Brief Fact Summary. The plaintiffs challenged a tax which was assessed against their real property by the city council over plaintiffs’ written objections, without affording them a hearing.
Synopsis of Rule of Law. Due process of law as guaranteed by the Fourteenth Amendment to the Constitution of the United States requires that, where the legislature of a State authorizes a subordinate body to levy taxes, the taxpayer shall have an opportunity to be heard before the tax becomes irrevocably fixed. The taxpayer must have notice, either personal, by publication, or by a law fixing the time and place of the hearing.
But where the Legislature commits to some subordinate body the duty of making its assessment, due process of law requires that at some stage of the proceedings before the tax becomes irrevocably fixed, the taxpayer shall have an opportunity to be heard, of which he must have notice, either personal, by publication, or by a law fixing the time and place of the hearing.

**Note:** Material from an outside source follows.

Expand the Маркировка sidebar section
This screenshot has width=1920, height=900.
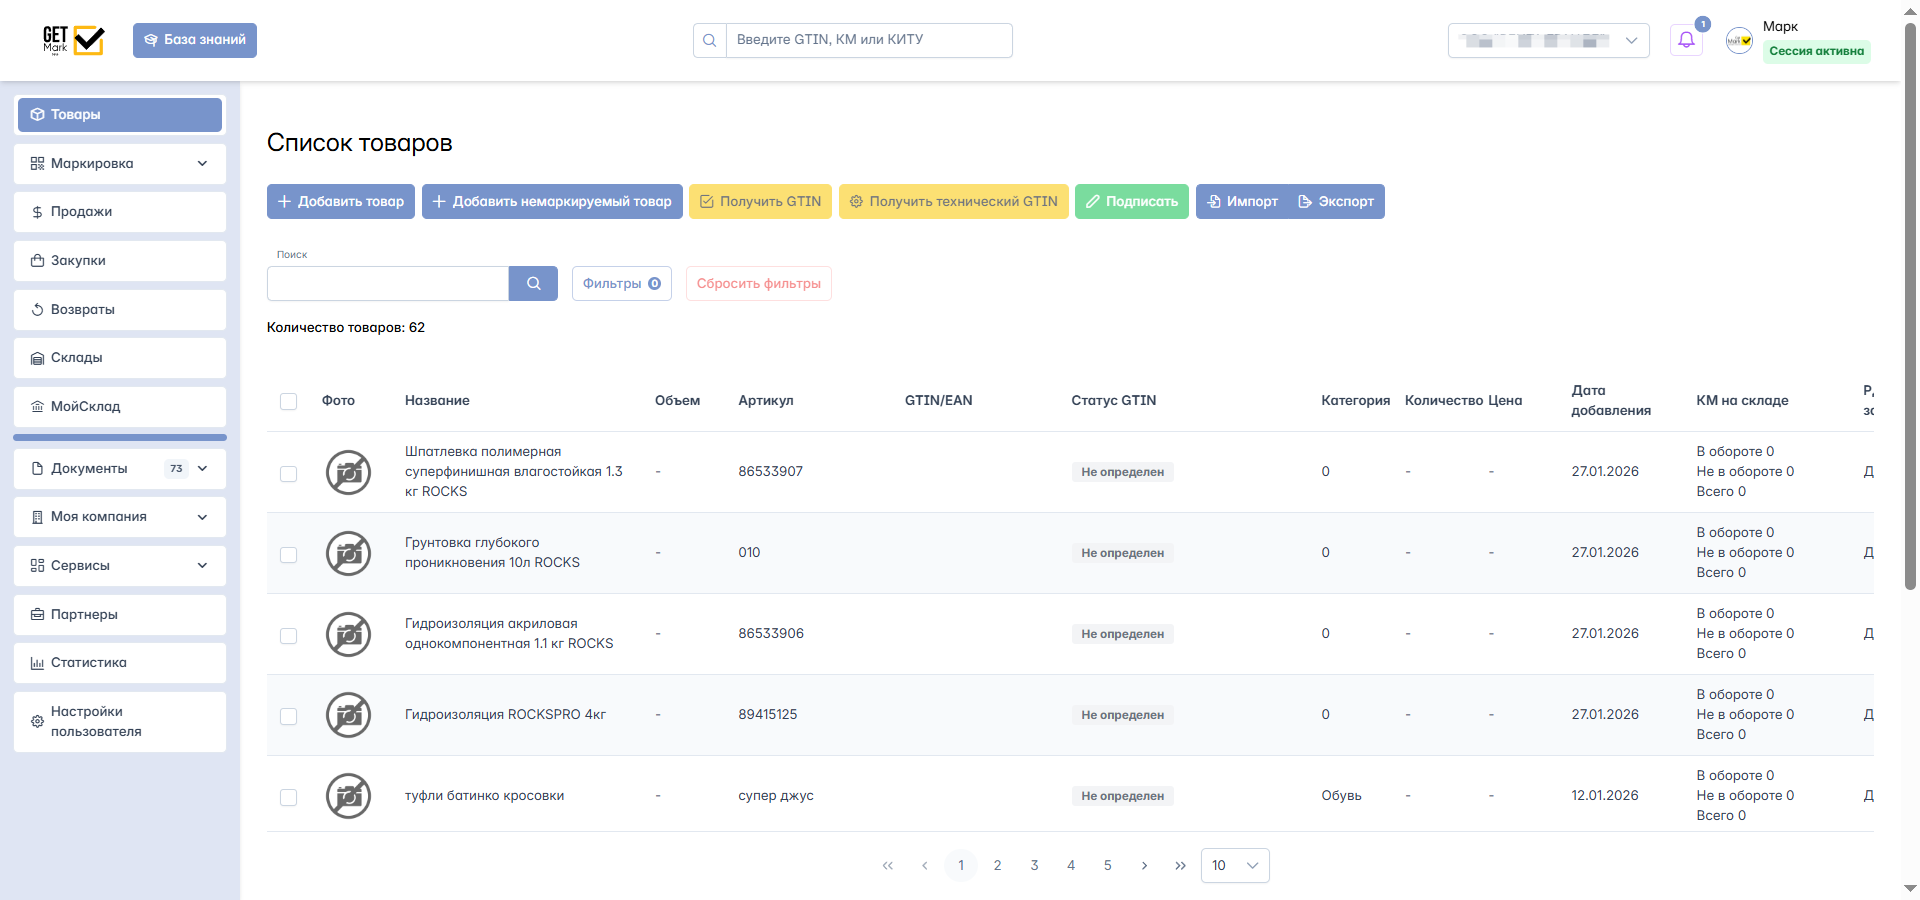(120, 164)

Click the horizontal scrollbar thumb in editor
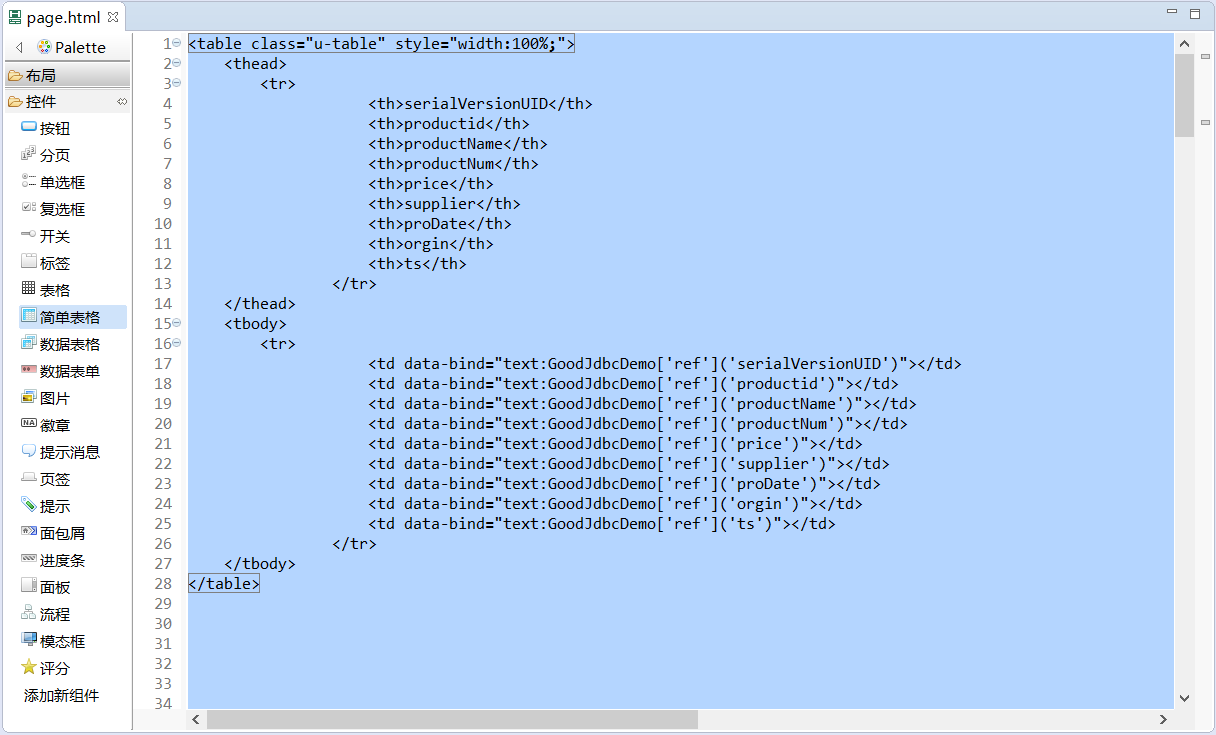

View Full Point of LawIssue. Upon these facts, was there a denial of due process of law guaranteed by the Constitution, and was the assessment valid?
Held. Reversed. The assessment was void, as plaintiffs were not allowed an opportunity to be heard and therefore denied due process of law. The hearing requirement was not met by plaintiffs’ submission of their brief; due process required that they have the opportunity to support their allegations by argument and, if necessary, by proof. A hearing was denied to plaintiffs in error. Dissent. None. Concurrence. None.
Discussion. There are few constitutional restrictions on states’ power to assess, apportion and collect taxes. However, where the legislature authorizes a subordinate body to make a determination of the tax, due process of law guaranteed by the Fourteenth Amendment requires that the taxpayer be afforded a hearing, of which he must have notice. The hearing requirement is not satisfied by the mere right to file objections.